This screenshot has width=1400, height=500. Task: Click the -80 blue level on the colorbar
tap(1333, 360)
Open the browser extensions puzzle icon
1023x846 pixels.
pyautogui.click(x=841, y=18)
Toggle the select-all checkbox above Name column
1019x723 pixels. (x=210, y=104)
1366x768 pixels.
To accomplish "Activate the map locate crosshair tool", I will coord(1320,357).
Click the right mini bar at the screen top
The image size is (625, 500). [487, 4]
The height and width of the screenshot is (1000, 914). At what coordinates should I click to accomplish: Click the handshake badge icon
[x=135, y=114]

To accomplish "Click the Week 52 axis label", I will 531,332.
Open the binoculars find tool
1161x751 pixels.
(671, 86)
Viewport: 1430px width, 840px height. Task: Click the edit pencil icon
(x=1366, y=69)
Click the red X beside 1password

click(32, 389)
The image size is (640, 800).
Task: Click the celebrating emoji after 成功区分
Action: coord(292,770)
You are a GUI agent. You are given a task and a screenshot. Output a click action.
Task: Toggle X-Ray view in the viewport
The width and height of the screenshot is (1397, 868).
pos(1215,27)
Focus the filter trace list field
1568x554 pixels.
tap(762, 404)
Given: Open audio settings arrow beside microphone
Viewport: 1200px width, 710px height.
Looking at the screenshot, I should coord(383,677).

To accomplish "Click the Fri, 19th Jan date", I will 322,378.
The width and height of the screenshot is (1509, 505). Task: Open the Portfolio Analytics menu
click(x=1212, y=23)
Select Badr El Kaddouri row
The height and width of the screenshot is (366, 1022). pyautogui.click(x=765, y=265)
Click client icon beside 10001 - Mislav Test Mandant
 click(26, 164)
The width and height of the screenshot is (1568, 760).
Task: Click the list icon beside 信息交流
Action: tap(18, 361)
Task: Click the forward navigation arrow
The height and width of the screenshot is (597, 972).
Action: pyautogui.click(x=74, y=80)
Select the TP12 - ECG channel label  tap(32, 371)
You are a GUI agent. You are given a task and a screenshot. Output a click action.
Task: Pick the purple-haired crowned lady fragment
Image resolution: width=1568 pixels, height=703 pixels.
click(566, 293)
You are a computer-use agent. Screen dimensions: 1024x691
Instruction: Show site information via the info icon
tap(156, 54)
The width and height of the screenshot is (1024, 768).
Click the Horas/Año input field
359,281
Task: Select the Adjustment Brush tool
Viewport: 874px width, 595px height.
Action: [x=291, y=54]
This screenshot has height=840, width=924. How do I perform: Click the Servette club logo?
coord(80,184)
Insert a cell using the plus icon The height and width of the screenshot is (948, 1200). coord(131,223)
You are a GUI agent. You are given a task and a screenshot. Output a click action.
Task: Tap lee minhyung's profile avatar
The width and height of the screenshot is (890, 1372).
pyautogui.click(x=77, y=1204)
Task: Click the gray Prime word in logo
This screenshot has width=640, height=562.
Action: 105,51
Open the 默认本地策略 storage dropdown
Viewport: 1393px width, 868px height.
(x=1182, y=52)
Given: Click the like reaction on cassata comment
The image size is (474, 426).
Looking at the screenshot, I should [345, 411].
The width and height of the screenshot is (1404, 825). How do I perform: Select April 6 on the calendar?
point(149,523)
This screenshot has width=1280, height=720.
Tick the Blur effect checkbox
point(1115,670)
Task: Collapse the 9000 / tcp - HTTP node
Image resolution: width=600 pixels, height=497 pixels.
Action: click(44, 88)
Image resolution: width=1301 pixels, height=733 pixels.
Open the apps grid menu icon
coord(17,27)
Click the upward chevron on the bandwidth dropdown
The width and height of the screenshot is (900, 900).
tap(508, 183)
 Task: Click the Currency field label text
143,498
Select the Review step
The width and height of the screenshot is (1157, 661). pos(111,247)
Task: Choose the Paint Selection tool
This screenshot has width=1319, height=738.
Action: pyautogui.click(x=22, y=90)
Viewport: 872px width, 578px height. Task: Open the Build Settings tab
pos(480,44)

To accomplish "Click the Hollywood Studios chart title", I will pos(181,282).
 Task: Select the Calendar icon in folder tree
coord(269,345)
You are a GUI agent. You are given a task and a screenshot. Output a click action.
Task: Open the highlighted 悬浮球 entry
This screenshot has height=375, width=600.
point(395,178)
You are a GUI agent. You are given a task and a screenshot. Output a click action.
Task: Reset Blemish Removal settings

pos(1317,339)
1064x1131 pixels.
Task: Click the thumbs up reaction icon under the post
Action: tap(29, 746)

# # # # # # #

> **Problem statement**: Your answer must be the full listing above, reproduced exactly.

> **Solution to this exercise**:
This screenshot has width=1400, height=500. Task: Click the -80 blue level on the colorbar
tap(1333, 360)
Open the browser extensions puzzle icon
1023x846 pixels.
pyautogui.click(x=841, y=18)
Toggle the select-all checkbox above Name column
1019x723 pixels. (x=210, y=104)
1366x768 pixels.
To accomplish "Activate the map locate crosshair tool", I will coord(1320,357).
Click the right mini bar at the screen top
The image size is (625, 500). [487, 4]
The height and width of the screenshot is (1000, 914). At what coordinates should I click to accomplish: Click the handshake badge icon
[x=135, y=114]

To accomplish "Click the Week 52 axis label", I will 531,332.
Open the binoculars find tool
1161x751 pixels.
(671, 86)
Viewport: 1430px width, 840px height. Task: Click the edit pencil icon
(x=1366, y=69)
Click the red X beside 1password

click(32, 389)
The image size is (640, 800).
Task: Click the celebrating emoji after 成功区分
Action: coord(292,770)
You are a GUI agent. You are given a task and a screenshot. Output a click action.
Task: Toggle X-Ray view in the viewport
The width and height of the screenshot is (1397, 868).
pos(1215,27)
Focus the filter trace list field
1568x554 pixels.
tap(762, 404)
Given: Open audio settings arrow beside microphone
Viewport: 1200px width, 710px height.
Looking at the screenshot, I should coord(383,677).

To accomplish "Click the Fri, 19th Jan date", I will 322,378.
The width and height of the screenshot is (1509, 505). Task: Open the Portfolio Analytics menu
click(x=1212, y=23)
Select Badr El Kaddouri row
The height and width of the screenshot is (366, 1022). pyautogui.click(x=765, y=265)
Click client icon beside 10001 - Mislav Test Mandant
 click(26, 164)
The width and height of the screenshot is (1568, 760).
Task: Click the list icon beside 信息交流
Action: tap(18, 361)
Task: Click the forward navigation arrow
The height and width of the screenshot is (597, 972).
Action: pyautogui.click(x=74, y=80)
Select the TP12 - ECG channel label  tap(32, 371)
You are a GUI agent. You are given a task and a screenshot. Output a click action.
Task: Pick the purple-haired crowned lady fragment
Image resolution: width=1568 pixels, height=703 pixels.
click(566, 293)
You are a computer-use agent. Screen dimensions: 1024x691
Instruction: Show site information via the info icon
tap(156, 54)
The width and height of the screenshot is (1024, 768).
Click the Horas/Año input field
359,281
Task: Select the Adjustment Brush tool
Viewport: 874px width, 595px height.
Action: [x=291, y=54]
This screenshot has height=840, width=924. How do I perform: Click the Servette club logo?
coord(80,184)
Insert a cell using the plus icon The height and width of the screenshot is (948, 1200). coord(131,223)
You are a GUI agent. You are given a task and a screenshot. Output a click action.
Task: Tap lee minhyung's profile avatar
The width and height of the screenshot is (890, 1372).
pyautogui.click(x=77, y=1204)
Task: Click the gray Prime word in logo
This screenshot has width=640, height=562.
Action: 105,51
Open the 默认本地策略 storage dropdown
Viewport: 1393px width, 868px height.
(x=1182, y=52)
Given: Click the like reaction on cassata comment
The image size is (474, 426).
Looking at the screenshot, I should [345, 411].
The width and height of the screenshot is (1404, 825). How do I perform: Select April 6 on the calendar?
point(149,523)
This screenshot has width=1280, height=720.
Tick the Blur effect checkbox
point(1115,670)
Task: Collapse the 9000 / tcp - HTTP node
Image resolution: width=600 pixels, height=497 pixels.
Action: click(44, 88)
Image resolution: width=1301 pixels, height=733 pixels.
Open the apps grid menu icon
coord(17,27)
Click the upward chevron on the bandwidth dropdown
The width and height of the screenshot is (900, 900).
tap(508, 183)
 Task: Click the Currency field label text
143,498
Select the Review step
The width and height of the screenshot is (1157, 661). pos(111,247)
Task: Choose the Paint Selection tool
This screenshot has width=1319, height=738.
Action: pyautogui.click(x=22, y=90)
Viewport: 872px width, 578px height. Task: Open the Build Settings tab
pos(480,44)

To accomplish "Click the Hollywood Studios chart title", I will pos(181,282).
 Task: Select the Calendar icon in folder tree
coord(269,345)
You are a GUI agent. You are given a task and a screenshot. Output a click action.
Task: Open the highlighted 悬浮球 entry
This screenshot has height=375, width=600.
point(395,178)
You are a GUI agent. You are given a task and a screenshot. Output a click action.
Task: Reset Blemish Removal settings

pos(1317,339)
1064x1131 pixels.
Task: Click the thumbs up reaction icon under the post
Action: tap(29, 746)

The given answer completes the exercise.